I was reading Geoff Costelloe’s blog, Geoff’s Place, mostly for Senate synopses (which you should all read), but I came across a post from earlier this summer that piqued my interest. I was going to comment on it, but then (because I have been writing papers all night) I decided to have a little fun with LexisNexis, Al Franken style. As an aside, I know I sound like the biggest nerd in the world for combining ‘fun’ and ‘LexisNexis’ into the same activity. This pretty much sums that up:
Giles: “I’ll have you know that I have very, um, many relaxing hobbies.”
Buffy: “Such as?”
Giles: “Well, um…I enjoy cross-referencing.”
The charges leveled are as follows:
Can you imagine working for a company that has a little more than 300 Employees and has the following statistics?
- 30 have been accused of spousal abuse.
- 9 have been arrested for fraud.
- 14 have been accused of writing bad cheques.
- 95 have directly or indirectly bankrupted at least 2 businesses.
- 4 have done time for assault.
- 55 cannot get a credit card due to bad credit.
- 12 have been arrested on drug related charges.
- 4 have been arrested for shoplifting.
- 16 are currently defendants in lawsuits.

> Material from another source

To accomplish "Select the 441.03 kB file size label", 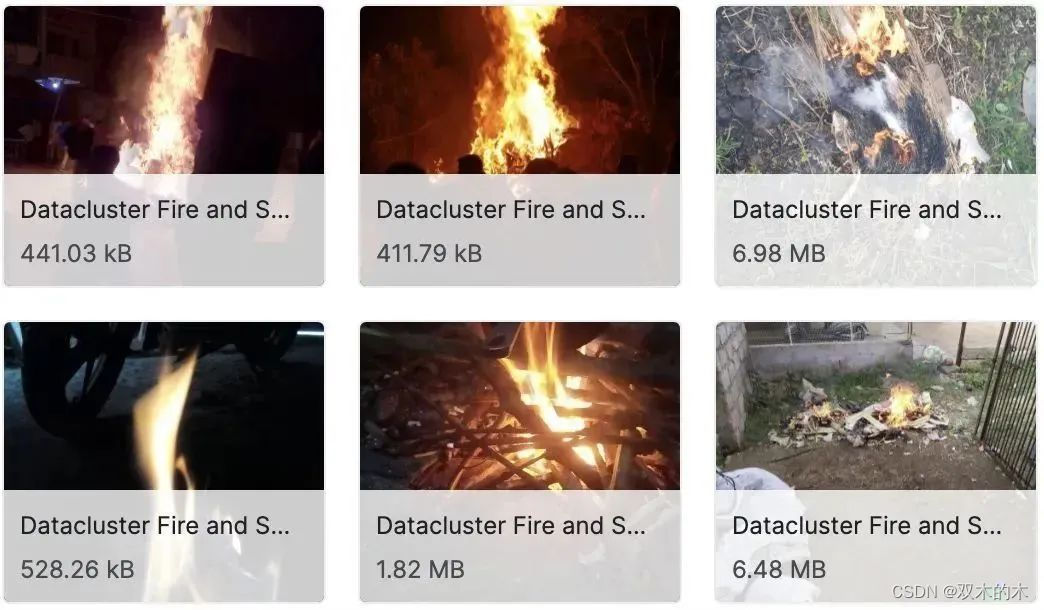I will point(76,254).
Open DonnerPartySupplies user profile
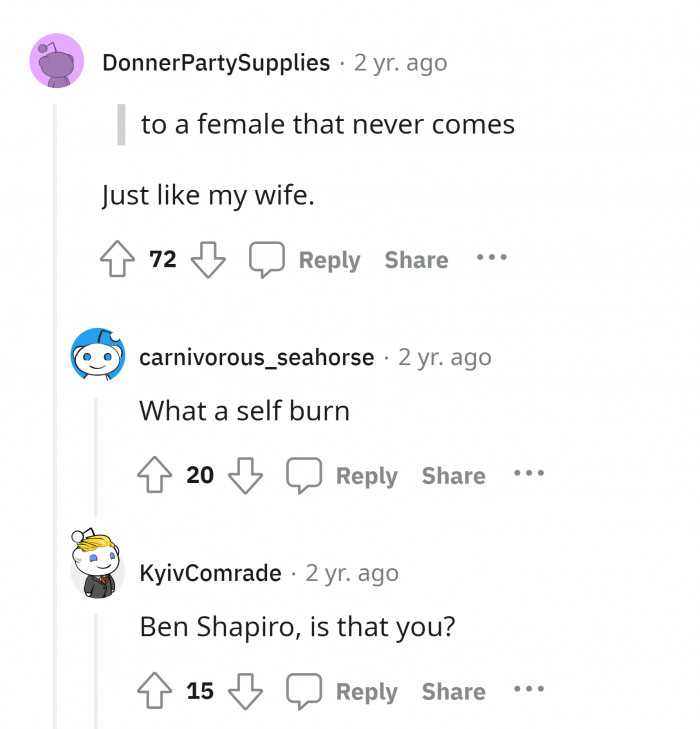 pyautogui.click(x=216, y=63)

- 62 have been arrested for drunk driving in the last year!
Can you guess which organization this is?
It is the 301 MP’s in the Canadian Parliament.
The same group that cranks out hundreds of new laws designed to keep the rest of us in line!
Which one did you vote for?
TAKEN FROM THE OTTAWA CITIZEN
I would bet money that this is almost certainly false. I ran a LexisNexis search (my God, I love LexisNexis) for terms associated with this, and the only thing that came up was a reference in an Ohio newspaper that said it was taken from a newsletter on Pelee Island, ON, which itself said that it had been reprinted from the Ottawa Citizen. There is no record of it actually in the Ottawa Citizen from any period during the time when we had 301 MPs (1997-2004).
A couple of the points say ‘accused’, which is an easy way of getting out of anything. Dalton McGuinty was ‘accused’ of being “an evil reptilian kitten eater from another planet” by Ernie Eves’ campaign. Barack Obama was ‘accused’ of being a Secret Muslim Communist Fascist Black Nationalist Kenyan, and he is merely some of these things.
The phrase ‘indirectly bankrupted’ is unverifiable as well, and if they include their actions as MPs in that mix, it is almost certainly a low-ball estimate.
On a more esoteric level, being a reader of Canadian news obsessively, it seems like the media would have a fit if 62 MPs were arrested for drunk driving in the last year. They had a fit when one former MP (Rahim Jaffer) was arrested for drunk driving, and it made the news when Peter Mackay got his driver’s license suspended for speeding. In the last BC election, the speeding tickets of the Solicitor General got him kicked out of Cabinet, and the DUIs of sacrificial lamb candidates came to light. And who can forget this.
A search for “MP AND drunk driving AND arrested” for the entire period yielded only 52 results on Nexis, many of which were year in review articles that just happened to contain all the words. The actual crimes I found were:
- Svend Robinson and the Ring
- Quebec’s highest Judge stepping down over DUI charges
- Gordon Campbell’s DUI
- Rejean Lefebvre, Bloc MP, DUI
There was also an article titled “Politics and drinking; B.C. premier latest in long list of elected alcohol abusers” in the Hamilton Spectator on Jan 14, 2003, which covered some past cases, but they were nowhere near the levels suggested.
The numbers seem off to me. If only 16 MPs were being sued at any given time, I’d be VERY surprised. Lawsuits just happen – traffic accidents, people slipping in walkways, being involved peripherally in a business that has raised the ire of someone, or just being the legal lightening rod that is inherent in being a public figure.
Also, with a (then) $66,900 a year income, and further expense budgets of $34,100, I’d find it pretty hard to believe that one in six MPs would have been denied a credit card.
Finally, the similarities to an exemplar hoax on the BBC E-Hoaxes article, in which the exact same charges are leveled against members of the US Congress, makes me certain that this is fake.